# Protest event detection replication

This replicates the core result of "A Generalized Approach to Protest Event Detection in German Local News" by Wiedemann et al. 2022.

This notebook is to be run on Google Colab with GPU support. The original outputs are missing, but I copied the results as text.

In [None]:
!pip install transformers datasets evaluate

In [None]:
from datasets import load_dataset

dataset = load_dataset(
    "csv",
    data_files={
        "train": "drive/MyDrive/0 Protest Impact/Protest Event Replication/data/glpn_train.csv",
        "dev": "drive/MyDrive/0 Protest Impact/Protest Event Replication/data/glpn_dev.csv",
        "test": "drive/MyDrive/0 Protest Impact/Protest Event Replication/data/glpn_test.csv",
        "test.time": "drive/MyDrive/0 Protest Impact/Protest Event Replication/data/glpn_test-time.csv",
        "test.loc": "drive/MyDrive/0 Protest Impact/Protest Event Replication/data/glpn_test-loc.csv",
    },
)
dataset

In [None]:
dataset["train"]["labels"][:10]

In [None]:
from datasets import ClassLabel

dataset = dataset.cast_column("labels", ClassLabel(names=["irrelevant", "relevant"]))
dataset = dataset.rename_column("labels", "label")
dataset["train"]["label"][:10]

In [None]:
from transformers import AutoModelForSequenceClassification, AutoTokenizer

# model_name = "deepset/gelectra-base"
model_name = "deepset/gelectra-large"

tokenizer = AutoTokenizer.from_pretrained(model_name)

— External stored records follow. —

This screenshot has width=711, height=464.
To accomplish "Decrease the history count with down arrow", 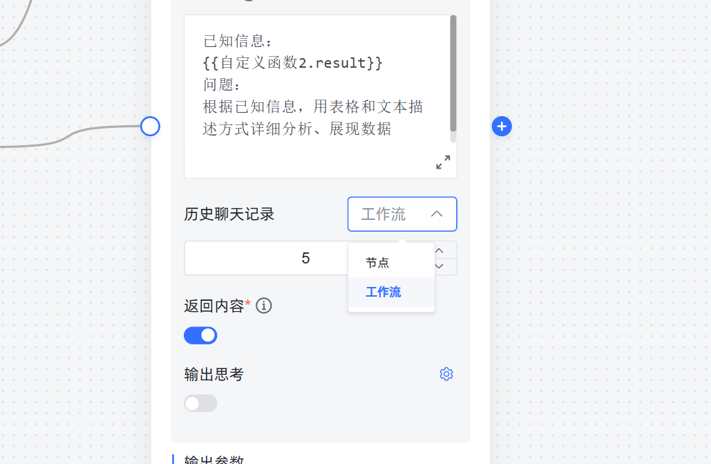I will (439, 266).
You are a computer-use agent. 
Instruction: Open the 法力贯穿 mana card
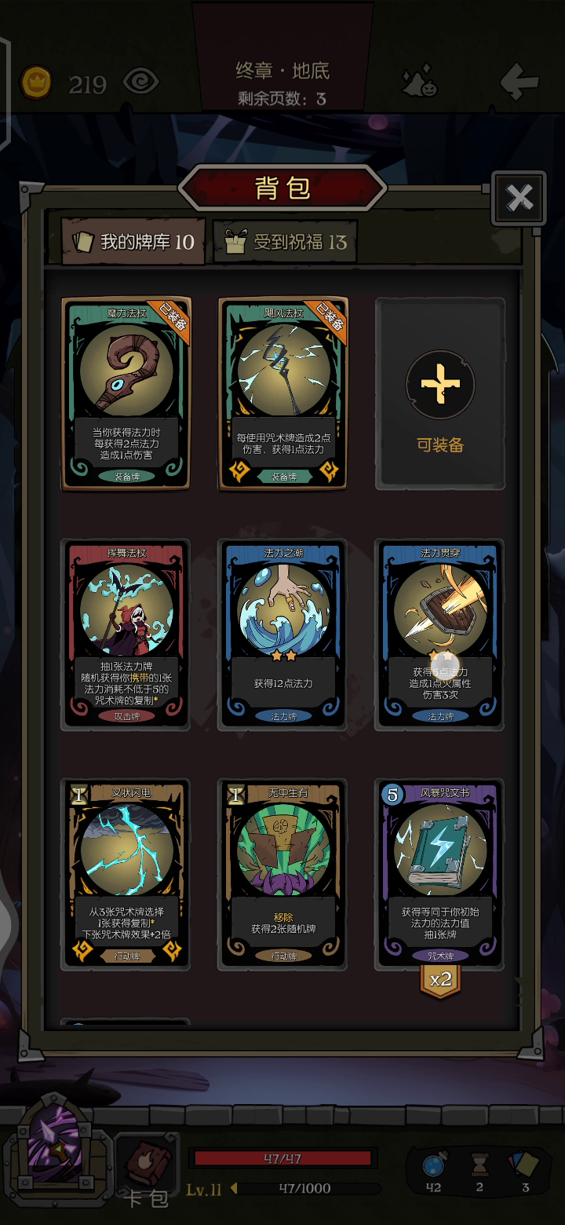pos(440,634)
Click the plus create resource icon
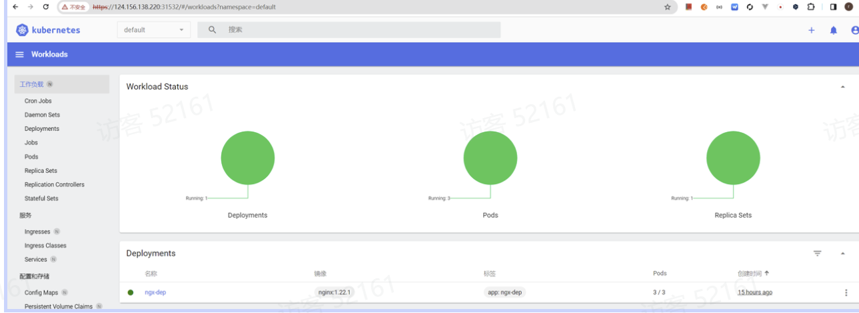859x313 pixels. click(x=811, y=30)
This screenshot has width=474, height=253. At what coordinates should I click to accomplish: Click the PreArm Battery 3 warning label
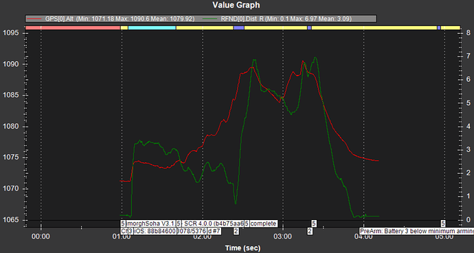416,231
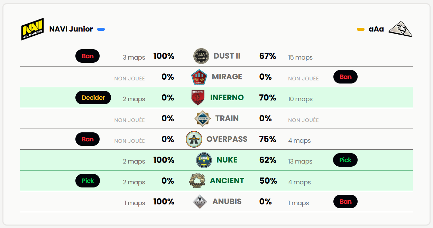Open the Inferno map badge icon
This screenshot has height=228, width=433.
[198, 98]

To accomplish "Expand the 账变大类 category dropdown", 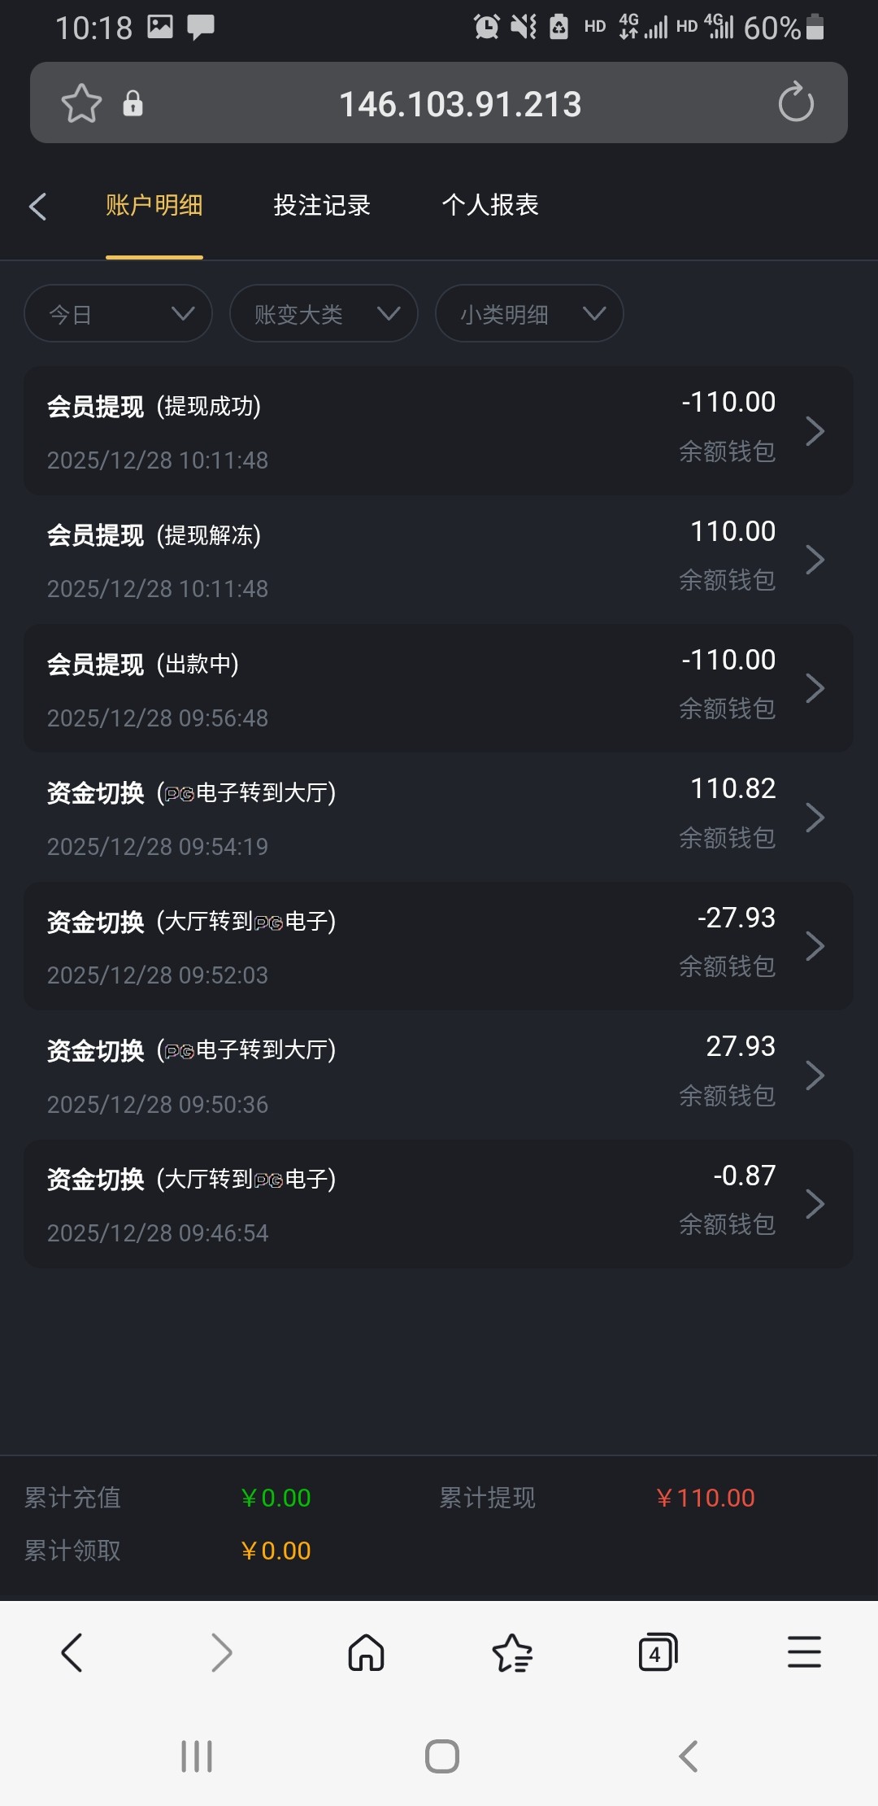I will [x=324, y=314].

model = AutoModelForSequenceClassification.from_pretrained(model_name)

model_name = model_name.split("/")[1]

In [None]:
def tokenize_function(examples):
    return tokenizer(
        examples["excerpt"], padding="max_length", truncation=True, max_length=512
    )


tokenized_datasets = dataset.map(tokenize_function, batched=True)
tokenized_datasets

In [None]:
import evaluate
import numpy as np

metric = evaluate.load("f1")


def compute_metrics(eval_pred):
    logits, labels = eval_pred
    predictions = np.argmax(logits, axis=-1)
    return metric.compute(predictions=predictions, references=labels)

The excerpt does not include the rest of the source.